Directions:
Retype each of the following lines exactly, leaving out nothing and changing nothing.

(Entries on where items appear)
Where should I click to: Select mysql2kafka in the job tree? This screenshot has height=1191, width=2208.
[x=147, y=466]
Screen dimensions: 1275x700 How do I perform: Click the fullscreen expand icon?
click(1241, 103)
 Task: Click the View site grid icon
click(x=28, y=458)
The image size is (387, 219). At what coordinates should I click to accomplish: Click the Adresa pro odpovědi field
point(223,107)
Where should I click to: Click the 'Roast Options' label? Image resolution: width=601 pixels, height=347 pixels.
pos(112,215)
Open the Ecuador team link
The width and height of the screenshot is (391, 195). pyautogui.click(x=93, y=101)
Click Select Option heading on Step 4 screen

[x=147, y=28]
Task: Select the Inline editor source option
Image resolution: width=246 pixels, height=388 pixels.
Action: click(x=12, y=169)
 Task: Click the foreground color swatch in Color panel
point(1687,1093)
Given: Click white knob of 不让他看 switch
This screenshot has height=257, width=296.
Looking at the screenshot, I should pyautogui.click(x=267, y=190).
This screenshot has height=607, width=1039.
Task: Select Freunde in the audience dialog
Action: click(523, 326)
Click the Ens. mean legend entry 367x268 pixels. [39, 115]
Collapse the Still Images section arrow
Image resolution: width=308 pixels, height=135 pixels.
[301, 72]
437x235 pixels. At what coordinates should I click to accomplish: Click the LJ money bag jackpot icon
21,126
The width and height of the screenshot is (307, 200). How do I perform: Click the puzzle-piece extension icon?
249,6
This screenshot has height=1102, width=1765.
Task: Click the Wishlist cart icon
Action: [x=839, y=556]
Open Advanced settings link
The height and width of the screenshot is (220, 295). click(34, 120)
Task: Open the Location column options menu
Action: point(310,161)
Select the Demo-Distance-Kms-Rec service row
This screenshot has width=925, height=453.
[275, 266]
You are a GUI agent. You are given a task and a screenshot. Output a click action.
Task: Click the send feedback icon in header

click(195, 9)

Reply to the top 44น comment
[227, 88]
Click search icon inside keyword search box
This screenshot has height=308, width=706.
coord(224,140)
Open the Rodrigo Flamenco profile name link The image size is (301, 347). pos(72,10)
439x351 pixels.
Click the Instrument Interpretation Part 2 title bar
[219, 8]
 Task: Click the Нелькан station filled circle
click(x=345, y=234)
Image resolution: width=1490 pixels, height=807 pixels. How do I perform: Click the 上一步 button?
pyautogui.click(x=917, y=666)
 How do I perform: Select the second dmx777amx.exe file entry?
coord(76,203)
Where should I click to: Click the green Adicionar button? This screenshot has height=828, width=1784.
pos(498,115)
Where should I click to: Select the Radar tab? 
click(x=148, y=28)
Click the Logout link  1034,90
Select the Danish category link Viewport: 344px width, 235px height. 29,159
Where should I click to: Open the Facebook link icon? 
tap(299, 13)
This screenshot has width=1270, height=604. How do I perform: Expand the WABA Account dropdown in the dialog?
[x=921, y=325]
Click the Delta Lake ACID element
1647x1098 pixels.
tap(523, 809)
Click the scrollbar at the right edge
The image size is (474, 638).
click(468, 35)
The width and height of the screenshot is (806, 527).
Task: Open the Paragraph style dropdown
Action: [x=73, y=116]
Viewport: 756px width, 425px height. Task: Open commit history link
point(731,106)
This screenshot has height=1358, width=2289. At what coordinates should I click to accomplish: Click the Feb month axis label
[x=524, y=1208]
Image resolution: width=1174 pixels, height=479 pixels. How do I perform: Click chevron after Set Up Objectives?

Right answer:
Where should I click to: Select mysql2kafka in the job tree? This screenshot has height=1191, width=2208.
[x=147, y=466]
Screen dimensions: 1275x700 How do I perform: Click the fullscreen expand icon?
click(1241, 103)
 Task: Click the View site grid icon
click(x=28, y=458)
The image size is (387, 219). At what coordinates should I click to accomplish: Click the Adresa pro odpovědi field
point(223,107)
Where should I click to: Click the 'Roast Options' label? Image resolution: width=601 pixels, height=347 pixels.
pos(112,215)
Open the Ecuador team link
The width and height of the screenshot is (391, 195). pyautogui.click(x=93, y=101)
Click Select Option heading on Step 4 screen

[x=147, y=28]
Task: Select the Inline editor source option
Image resolution: width=246 pixels, height=388 pixels.
Action: click(x=12, y=169)
 Task: Click the foreground color swatch in Color panel
point(1687,1093)
Given: Click white knob of 不让他看 switch
This screenshot has height=257, width=296.
Looking at the screenshot, I should pyautogui.click(x=267, y=190).
This screenshot has height=607, width=1039.
Task: Select Freunde in the audience dialog
Action: click(523, 326)
Click the Ens. mean legend entry 367x268 pixels. [39, 115]
Collapse the Still Images section arrow
Image resolution: width=308 pixels, height=135 pixels.
[301, 72]
437x235 pixels. At what coordinates should I click to accomplish: Click the LJ money bag jackpot icon
21,126
The width and height of the screenshot is (307, 200). How do I perform: Click the puzzle-piece extension icon?
249,6
This screenshot has height=1102, width=1765.
Task: Click the Wishlist cart icon
Action: [x=839, y=556]
Open Advanced settings link
The height and width of the screenshot is (220, 295). click(34, 120)
Task: Open the Location column options menu
Action: point(310,161)
Select the Demo-Distance-Kms-Rec service row
This screenshot has width=925, height=453.
[275, 266]
You are a GUI agent. You are given a task and a screenshot. Output a click action.
Task: Click the send feedback icon in header

click(195, 9)

Reply to the top 44น comment
[227, 88]
Click search icon inside keyword search box
This screenshot has height=308, width=706.
coord(224,140)
Open the Rodrigo Flamenco profile name link The image size is (301, 347). pos(72,10)
439x351 pixels.
Click the Instrument Interpretation Part 2 title bar
[219, 8]
 Task: Click the Нелькан station filled circle
click(x=345, y=234)
Image resolution: width=1490 pixels, height=807 pixels. How do I perform: Click the 上一步 button?
pyautogui.click(x=917, y=666)
 How do I perform: Select the second dmx777amx.exe file entry?
coord(76,203)
Where should I click to: Click the green Adicionar button? This screenshot has height=828, width=1784.
pos(498,115)
Where should I click to: Select the Radar tab? 
click(x=148, y=28)
Click the Logout link  1034,90
Select the Danish category link Viewport: 344px width, 235px height. 29,159
Where should I click to: Open the Facebook link icon? 
tap(299, 13)
This screenshot has width=1270, height=604. How do I perform: Expand the WABA Account dropdown in the dialog?
[x=921, y=325]
Click the Delta Lake ACID element
1647x1098 pixels.
tap(523, 809)
Click the scrollbar at the right edge
The image size is (474, 638).
click(468, 35)
The width and height of the screenshot is (806, 527).
Task: Open the Paragraph style dropdown
Action: [x=73, y=116]
Viewport: 756px width, 425px height. Task: Open commit history link
point(731,106)
This screenshot has height=1358, width=2289. At what coordinates should I click to accomplish: Click the Feb month axis label
[x=524, y=1208]
Image resolution: width=1174 pixels, height=479 pixels. How do I perform: Click chevron after Set Up Objectives?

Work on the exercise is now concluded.